INSTRUCTIONS TO FOLLOW >> Please repeat nothing except the lines from the one containing "The image size is (800, 800)." through the end of the records, exactly and without pictures.

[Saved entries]
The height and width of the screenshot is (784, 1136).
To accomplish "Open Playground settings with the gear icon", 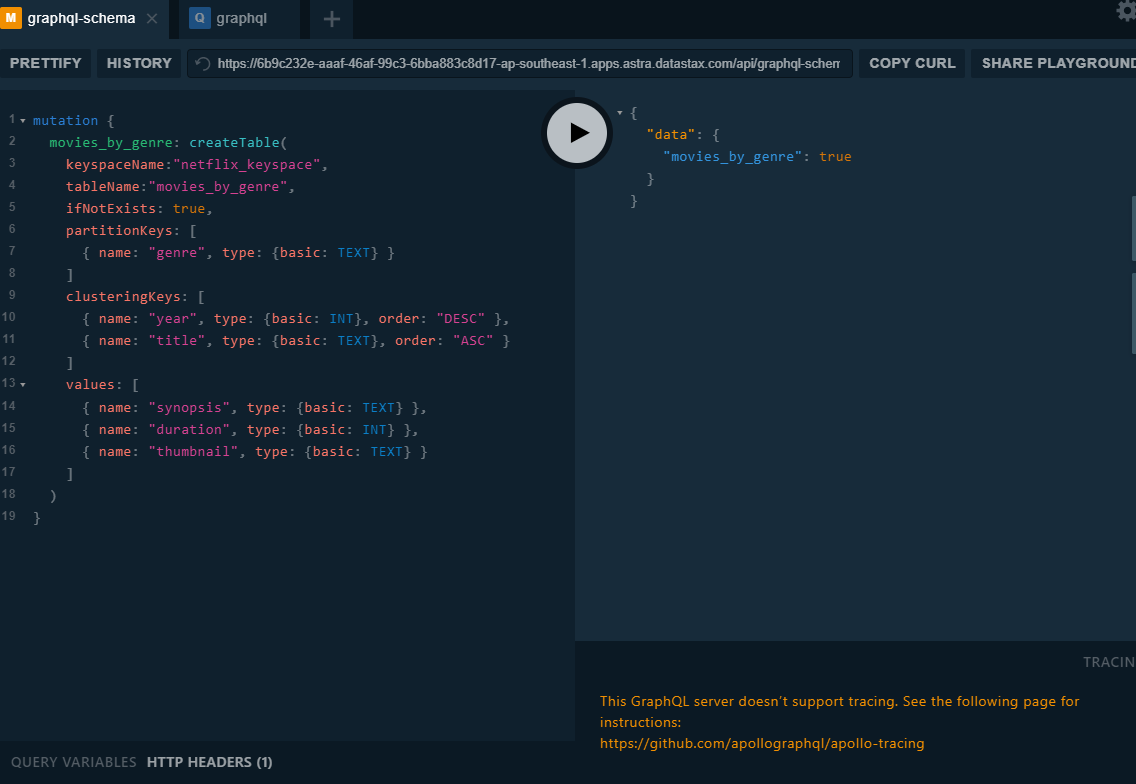I will pyautogui.click(x=1127, y=12).
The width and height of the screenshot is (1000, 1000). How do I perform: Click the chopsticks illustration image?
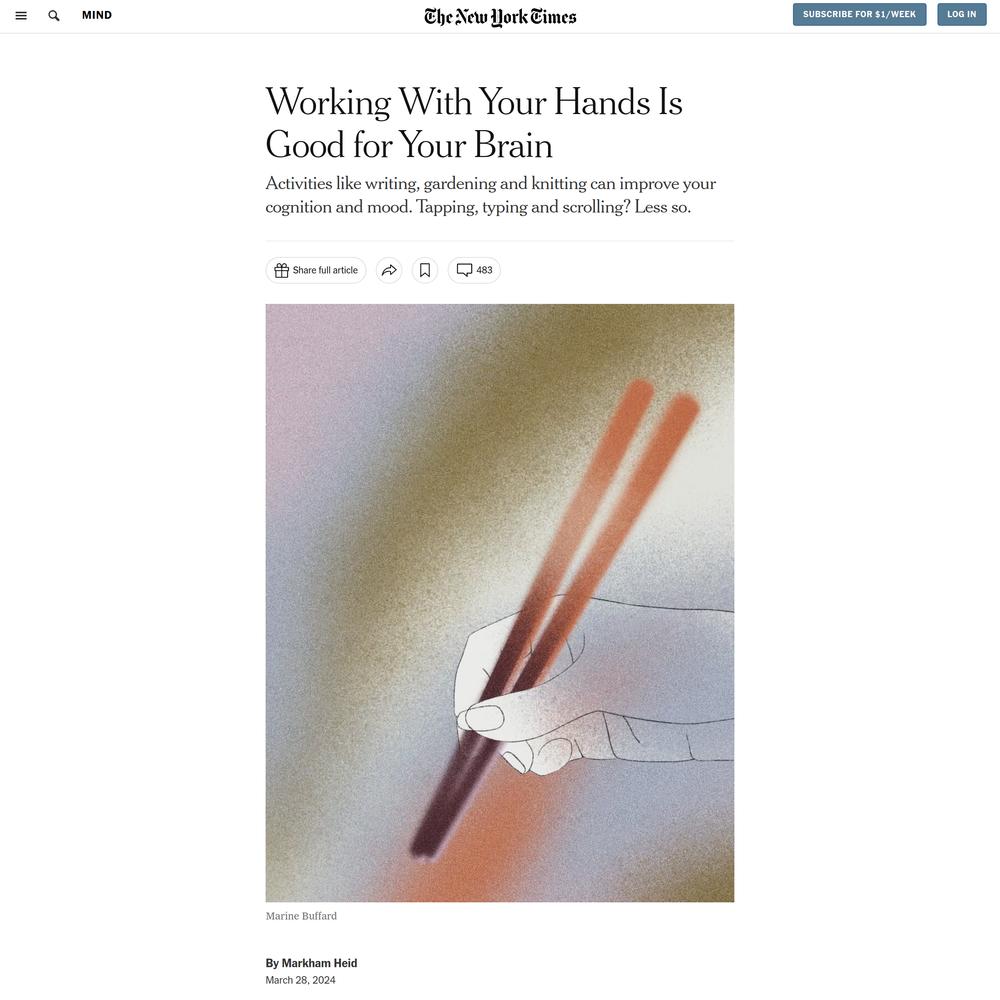[500, 603]
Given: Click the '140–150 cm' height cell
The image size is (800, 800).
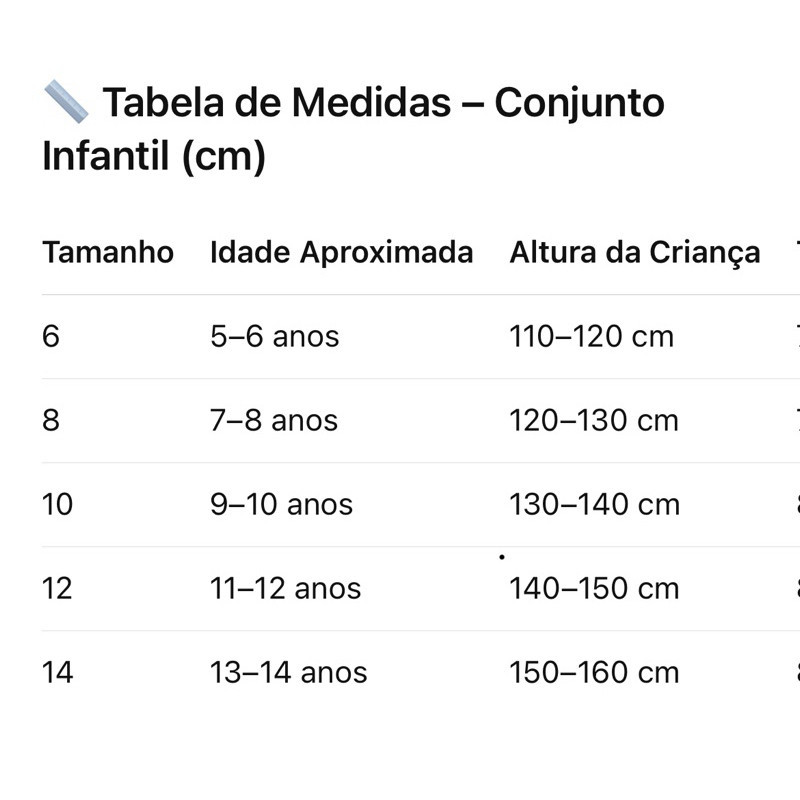Looking at the screenshot, I should click(x=594, y=589).
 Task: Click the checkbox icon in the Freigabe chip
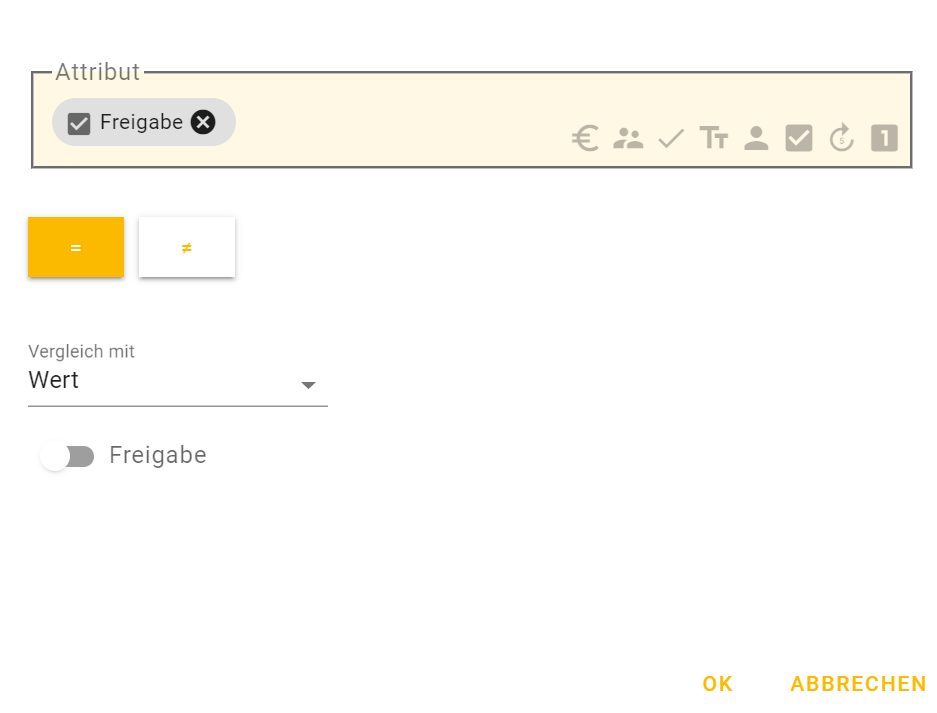(x=79, y=123)
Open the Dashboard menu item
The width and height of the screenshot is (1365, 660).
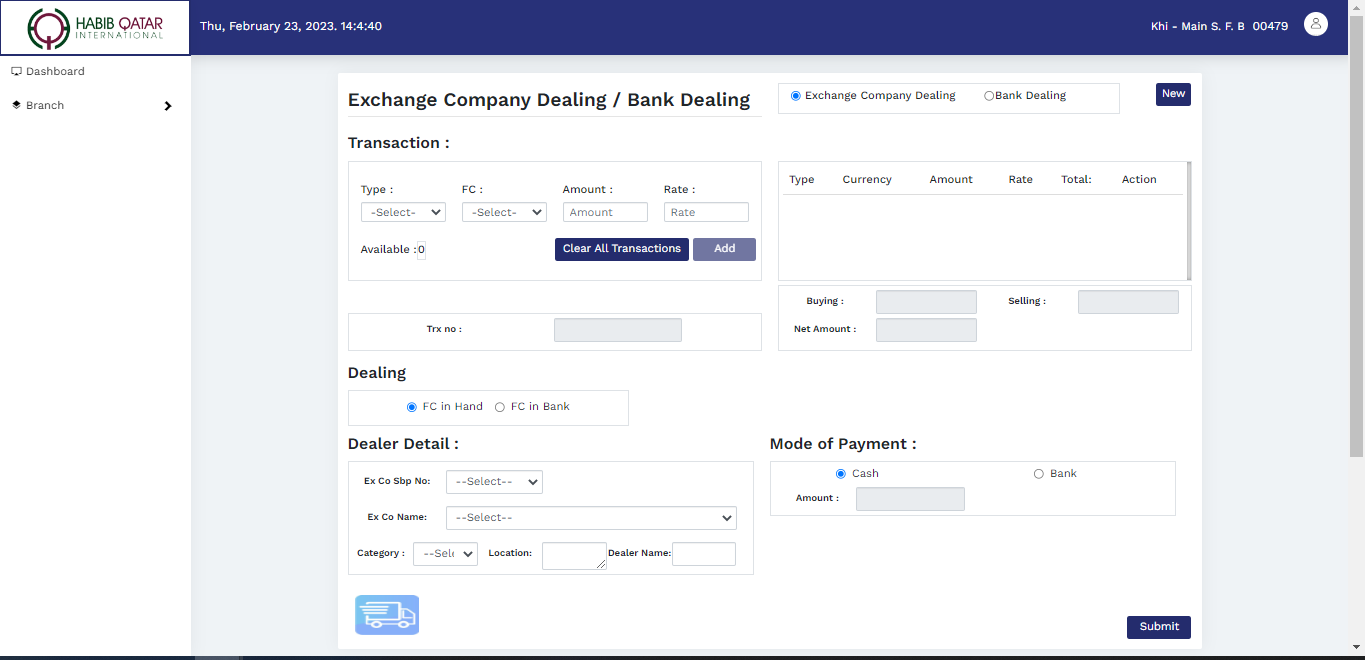[x=55, y=71]
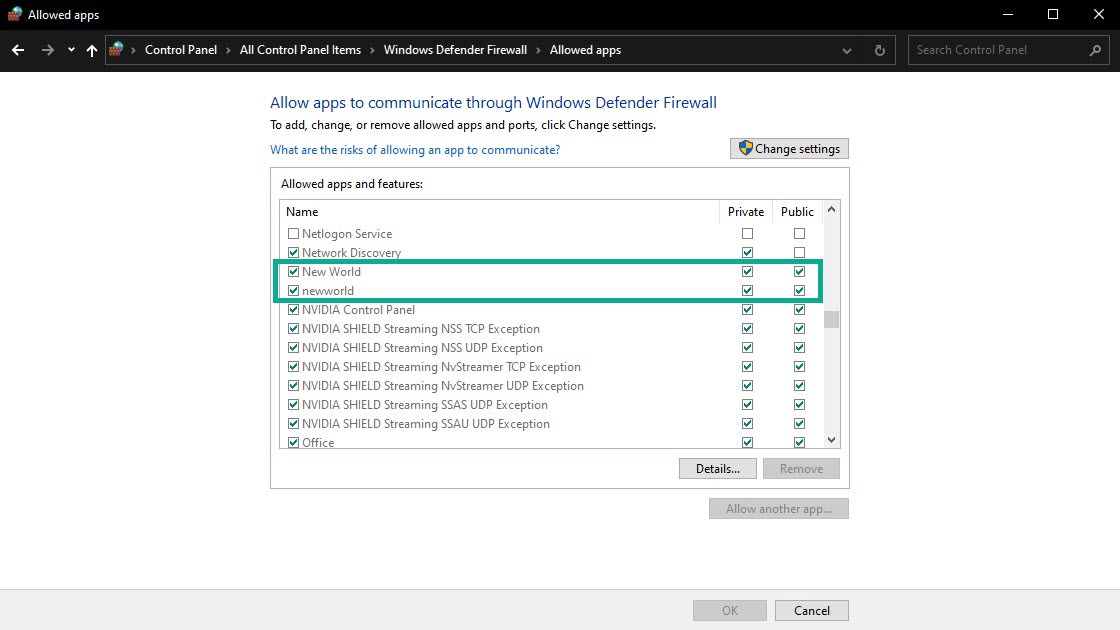View details of the selected app
The height and width of the screenshot is (630, 1120).
(x=717, y=468)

RESPONSE BOX >>
The image size is (800, 800).
Looking at the screenshot, I should click(x=594, y=589).
 Task: Click the checkbox icon in the Freigabe chip
(x=79, y=123)
Open the Dashboard menu item
The width and height of the screenshot is (1365, 660).
[x=55, y=71]
View details of the selected app
The height and width of the screenshot is (630, 1120).
(x=717, y=468)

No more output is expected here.